Part of the new proposal would allow the Department of Health to decide how many compassion centers would exist, and as I read the proposed statutory changes they could allow zero or hundreds depending upon whatever criteria they choose. New classes of licenses would be created, including “licensed cultivators” who grow for compassion centers with no association to any particular patient and “authorized purchasers” who can buy from compassion centers on behalf of a patient who is too sick to go in person. Bluntly, what is proposed is an entire system in support of the compassion center model intended, it appears, to replace the private growing model.
And, of course, there is the coup de grâce: Compassion centers and those growing for them, unlike individual patients and their caregivers, will not have to pay for tax tags.

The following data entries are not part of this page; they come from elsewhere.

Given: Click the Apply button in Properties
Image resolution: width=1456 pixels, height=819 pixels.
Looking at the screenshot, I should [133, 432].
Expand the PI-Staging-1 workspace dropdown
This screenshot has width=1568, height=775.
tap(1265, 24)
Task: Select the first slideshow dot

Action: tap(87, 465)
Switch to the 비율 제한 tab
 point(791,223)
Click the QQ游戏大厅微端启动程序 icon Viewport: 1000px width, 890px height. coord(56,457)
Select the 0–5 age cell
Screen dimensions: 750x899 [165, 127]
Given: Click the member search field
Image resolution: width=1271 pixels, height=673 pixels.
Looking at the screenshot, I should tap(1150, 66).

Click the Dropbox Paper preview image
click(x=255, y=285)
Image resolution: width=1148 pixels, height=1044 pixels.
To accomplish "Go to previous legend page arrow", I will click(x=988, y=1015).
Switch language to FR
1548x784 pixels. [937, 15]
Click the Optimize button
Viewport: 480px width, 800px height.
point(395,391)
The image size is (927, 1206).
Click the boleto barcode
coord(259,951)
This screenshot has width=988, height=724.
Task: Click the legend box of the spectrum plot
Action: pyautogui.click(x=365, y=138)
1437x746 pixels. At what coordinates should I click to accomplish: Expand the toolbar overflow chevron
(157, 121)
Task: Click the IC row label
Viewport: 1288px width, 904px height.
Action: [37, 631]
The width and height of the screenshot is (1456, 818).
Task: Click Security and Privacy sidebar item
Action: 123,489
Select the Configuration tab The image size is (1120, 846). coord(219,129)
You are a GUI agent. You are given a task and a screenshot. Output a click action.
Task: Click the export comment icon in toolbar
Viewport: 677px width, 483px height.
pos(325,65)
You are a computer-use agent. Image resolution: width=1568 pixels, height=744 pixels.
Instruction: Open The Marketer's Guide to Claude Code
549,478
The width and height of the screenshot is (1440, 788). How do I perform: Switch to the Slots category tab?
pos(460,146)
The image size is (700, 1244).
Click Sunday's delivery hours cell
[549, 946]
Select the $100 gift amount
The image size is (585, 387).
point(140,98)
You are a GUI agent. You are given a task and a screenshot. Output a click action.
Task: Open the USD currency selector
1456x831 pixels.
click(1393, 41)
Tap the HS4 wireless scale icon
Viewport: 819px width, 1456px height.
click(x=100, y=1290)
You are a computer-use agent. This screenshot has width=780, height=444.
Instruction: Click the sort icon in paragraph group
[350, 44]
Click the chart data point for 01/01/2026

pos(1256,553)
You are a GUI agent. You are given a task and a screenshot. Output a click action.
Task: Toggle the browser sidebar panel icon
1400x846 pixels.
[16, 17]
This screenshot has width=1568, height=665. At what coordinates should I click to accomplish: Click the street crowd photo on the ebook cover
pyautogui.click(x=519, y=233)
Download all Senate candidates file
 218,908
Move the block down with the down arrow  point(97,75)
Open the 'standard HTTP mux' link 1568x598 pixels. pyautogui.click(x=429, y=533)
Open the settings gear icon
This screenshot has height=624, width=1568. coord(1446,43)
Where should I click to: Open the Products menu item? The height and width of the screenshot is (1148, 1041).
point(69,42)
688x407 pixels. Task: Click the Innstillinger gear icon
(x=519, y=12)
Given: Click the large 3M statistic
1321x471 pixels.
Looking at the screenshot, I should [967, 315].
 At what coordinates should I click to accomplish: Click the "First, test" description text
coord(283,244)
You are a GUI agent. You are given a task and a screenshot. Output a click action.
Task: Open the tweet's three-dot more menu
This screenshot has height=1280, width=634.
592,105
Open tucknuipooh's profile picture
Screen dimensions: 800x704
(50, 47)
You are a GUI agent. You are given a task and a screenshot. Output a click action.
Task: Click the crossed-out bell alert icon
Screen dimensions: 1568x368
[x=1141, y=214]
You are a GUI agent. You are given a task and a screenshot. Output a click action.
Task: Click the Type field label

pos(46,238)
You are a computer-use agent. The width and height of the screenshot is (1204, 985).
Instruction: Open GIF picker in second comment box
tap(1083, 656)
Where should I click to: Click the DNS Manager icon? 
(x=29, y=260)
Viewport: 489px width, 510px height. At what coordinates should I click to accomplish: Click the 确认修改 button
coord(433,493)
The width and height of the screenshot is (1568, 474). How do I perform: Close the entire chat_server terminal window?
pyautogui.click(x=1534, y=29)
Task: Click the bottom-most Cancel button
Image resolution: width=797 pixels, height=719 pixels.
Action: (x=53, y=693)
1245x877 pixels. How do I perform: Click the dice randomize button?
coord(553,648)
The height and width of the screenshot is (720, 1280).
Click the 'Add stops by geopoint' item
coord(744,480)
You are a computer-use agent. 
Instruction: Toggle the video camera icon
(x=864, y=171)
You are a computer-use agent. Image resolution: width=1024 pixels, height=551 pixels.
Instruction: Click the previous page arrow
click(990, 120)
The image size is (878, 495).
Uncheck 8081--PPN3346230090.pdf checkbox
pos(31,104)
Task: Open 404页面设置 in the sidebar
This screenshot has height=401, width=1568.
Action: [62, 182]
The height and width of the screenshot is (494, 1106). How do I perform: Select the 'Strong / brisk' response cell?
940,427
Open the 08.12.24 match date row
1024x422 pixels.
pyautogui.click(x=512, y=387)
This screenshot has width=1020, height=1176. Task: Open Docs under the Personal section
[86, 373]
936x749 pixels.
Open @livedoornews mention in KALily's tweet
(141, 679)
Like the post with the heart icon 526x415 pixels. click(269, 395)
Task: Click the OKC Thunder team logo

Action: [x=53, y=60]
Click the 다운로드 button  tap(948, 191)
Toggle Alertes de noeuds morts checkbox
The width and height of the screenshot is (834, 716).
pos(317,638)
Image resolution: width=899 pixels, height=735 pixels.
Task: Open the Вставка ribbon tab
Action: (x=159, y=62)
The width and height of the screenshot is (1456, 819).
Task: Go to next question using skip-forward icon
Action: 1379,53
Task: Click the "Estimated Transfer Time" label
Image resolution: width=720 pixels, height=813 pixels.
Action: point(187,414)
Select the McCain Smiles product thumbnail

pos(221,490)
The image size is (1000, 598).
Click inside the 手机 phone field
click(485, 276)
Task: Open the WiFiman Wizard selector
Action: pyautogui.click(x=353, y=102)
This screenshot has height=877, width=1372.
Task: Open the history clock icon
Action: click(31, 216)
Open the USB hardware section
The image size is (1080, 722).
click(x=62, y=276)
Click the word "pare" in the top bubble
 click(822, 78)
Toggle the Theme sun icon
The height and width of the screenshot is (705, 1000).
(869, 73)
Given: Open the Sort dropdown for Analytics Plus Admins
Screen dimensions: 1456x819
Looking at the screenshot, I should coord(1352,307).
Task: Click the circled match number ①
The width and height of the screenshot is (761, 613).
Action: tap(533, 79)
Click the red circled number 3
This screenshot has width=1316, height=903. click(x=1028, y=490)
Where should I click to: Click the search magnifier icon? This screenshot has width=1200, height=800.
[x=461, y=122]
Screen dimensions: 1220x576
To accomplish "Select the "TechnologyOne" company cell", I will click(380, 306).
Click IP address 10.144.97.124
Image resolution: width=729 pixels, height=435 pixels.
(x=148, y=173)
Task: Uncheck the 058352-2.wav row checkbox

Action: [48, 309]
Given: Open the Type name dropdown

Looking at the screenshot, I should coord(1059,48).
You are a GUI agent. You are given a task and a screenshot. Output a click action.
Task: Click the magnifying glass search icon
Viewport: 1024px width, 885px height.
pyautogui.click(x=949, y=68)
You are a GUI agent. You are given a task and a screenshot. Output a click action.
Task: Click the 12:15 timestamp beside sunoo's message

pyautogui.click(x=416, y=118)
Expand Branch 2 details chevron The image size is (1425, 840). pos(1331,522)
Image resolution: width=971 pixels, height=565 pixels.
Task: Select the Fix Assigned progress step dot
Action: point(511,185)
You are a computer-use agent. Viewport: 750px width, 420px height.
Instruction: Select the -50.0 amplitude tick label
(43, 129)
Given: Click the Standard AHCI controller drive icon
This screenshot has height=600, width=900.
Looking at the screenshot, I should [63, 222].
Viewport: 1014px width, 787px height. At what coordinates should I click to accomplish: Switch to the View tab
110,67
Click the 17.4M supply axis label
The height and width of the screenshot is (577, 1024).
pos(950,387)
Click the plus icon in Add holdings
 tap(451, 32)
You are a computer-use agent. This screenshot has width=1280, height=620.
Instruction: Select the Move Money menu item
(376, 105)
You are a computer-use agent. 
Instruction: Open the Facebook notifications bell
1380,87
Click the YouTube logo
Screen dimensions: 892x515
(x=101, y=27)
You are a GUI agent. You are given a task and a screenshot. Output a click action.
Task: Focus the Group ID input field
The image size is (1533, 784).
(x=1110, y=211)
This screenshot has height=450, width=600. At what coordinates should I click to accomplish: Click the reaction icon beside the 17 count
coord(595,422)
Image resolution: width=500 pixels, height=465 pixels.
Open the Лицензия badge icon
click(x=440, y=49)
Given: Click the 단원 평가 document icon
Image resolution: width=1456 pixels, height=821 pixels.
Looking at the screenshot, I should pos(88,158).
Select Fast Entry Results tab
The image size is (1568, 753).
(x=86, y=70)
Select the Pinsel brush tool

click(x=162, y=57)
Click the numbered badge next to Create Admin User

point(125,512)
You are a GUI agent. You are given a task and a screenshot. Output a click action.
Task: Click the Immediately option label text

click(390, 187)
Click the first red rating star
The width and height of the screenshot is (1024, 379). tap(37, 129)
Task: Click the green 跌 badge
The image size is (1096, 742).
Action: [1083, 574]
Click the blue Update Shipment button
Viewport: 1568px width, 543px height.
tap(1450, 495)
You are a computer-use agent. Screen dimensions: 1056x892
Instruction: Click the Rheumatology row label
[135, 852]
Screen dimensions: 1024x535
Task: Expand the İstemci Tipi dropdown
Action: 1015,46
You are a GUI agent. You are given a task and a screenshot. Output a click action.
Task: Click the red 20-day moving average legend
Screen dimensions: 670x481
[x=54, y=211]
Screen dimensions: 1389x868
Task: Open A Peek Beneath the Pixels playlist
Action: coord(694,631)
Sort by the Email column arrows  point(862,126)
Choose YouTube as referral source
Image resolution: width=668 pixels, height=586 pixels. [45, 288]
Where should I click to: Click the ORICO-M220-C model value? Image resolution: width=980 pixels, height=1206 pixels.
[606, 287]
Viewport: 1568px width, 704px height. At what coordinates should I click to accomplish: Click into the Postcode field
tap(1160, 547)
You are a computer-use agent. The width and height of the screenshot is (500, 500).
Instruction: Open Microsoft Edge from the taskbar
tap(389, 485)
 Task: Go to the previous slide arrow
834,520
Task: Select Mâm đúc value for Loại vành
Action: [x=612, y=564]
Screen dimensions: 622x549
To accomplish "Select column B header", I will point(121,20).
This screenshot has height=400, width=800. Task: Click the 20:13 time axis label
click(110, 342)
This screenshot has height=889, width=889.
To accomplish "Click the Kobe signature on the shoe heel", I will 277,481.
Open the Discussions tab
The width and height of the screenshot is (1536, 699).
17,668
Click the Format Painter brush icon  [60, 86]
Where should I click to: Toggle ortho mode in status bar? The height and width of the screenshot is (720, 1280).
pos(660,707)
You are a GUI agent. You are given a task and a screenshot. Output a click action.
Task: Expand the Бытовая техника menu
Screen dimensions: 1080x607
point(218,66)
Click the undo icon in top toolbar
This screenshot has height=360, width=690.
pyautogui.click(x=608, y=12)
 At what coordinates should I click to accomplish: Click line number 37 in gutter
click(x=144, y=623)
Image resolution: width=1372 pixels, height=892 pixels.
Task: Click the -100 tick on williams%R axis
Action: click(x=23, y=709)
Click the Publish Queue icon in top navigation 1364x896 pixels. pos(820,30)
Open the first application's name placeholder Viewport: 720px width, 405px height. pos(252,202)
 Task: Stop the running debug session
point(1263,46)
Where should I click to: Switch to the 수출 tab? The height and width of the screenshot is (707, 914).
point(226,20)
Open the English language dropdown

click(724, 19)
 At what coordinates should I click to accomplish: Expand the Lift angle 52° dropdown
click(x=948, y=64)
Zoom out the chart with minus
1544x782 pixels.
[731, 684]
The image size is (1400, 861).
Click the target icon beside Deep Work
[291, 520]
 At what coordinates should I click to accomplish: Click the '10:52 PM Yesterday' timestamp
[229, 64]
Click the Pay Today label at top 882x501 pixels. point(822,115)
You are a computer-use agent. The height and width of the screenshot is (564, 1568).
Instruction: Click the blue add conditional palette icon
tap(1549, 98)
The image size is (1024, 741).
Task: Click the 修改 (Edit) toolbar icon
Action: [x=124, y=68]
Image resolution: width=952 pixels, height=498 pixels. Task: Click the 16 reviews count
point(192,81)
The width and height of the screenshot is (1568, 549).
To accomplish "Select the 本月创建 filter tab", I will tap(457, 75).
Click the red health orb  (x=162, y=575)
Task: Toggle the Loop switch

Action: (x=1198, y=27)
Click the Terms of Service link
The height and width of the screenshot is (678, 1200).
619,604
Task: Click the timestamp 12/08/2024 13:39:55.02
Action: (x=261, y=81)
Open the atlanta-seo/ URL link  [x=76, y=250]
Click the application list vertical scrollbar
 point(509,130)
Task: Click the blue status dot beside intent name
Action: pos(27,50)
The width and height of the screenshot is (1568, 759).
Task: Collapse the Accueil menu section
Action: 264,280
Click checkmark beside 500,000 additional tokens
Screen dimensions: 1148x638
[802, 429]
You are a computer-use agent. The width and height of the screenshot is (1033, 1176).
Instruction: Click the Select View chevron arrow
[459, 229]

If the proposal is adopted, what seems likely to happen is a set of results that will do enormous harm to the public interest: Patients who can afford compassion center prices will abandon private growing, while patients who cannot afford compassion center prices will go back to growing illegally as they did before the original medical marijuana law was adopted in 2006. Almost no one will buy the new tax tags because the economic assumptions behind them seem absurd.
I’m not suggesting that there is any grand conspiracy motivating the proposal, but rather that it seems a cobbling together of concerns from numerous disparate parties. Police have never liked the medical marijuana law — not because they oppose marijuana as medicine, but because they believe much of the medical growing activity is a subterfuge that feeds the illegal market. Many doctors still see marijuana as a substance abuse problem and prefer prescribing traditional drugs — not because they are being paid off, but because they genuinely trust the pharmaceutical industry more than homegrown plants. Is it possible that the governor was convinced by a confluence of such interests to believe that she can really get $8.4 million from people who are not as sick as they claim to be?
If there is one thing I am virtually certain about from covering her, it is that Governor Raimondo is not an idiot. Does she really expect $8.4 million from medical marijuana tax tags?
If the real goal of this proposal is to get rid of individual growers, that should be openly stated and considered in a transparent legislative hearing process, not slipped through the back door by an article buried in the annual budget.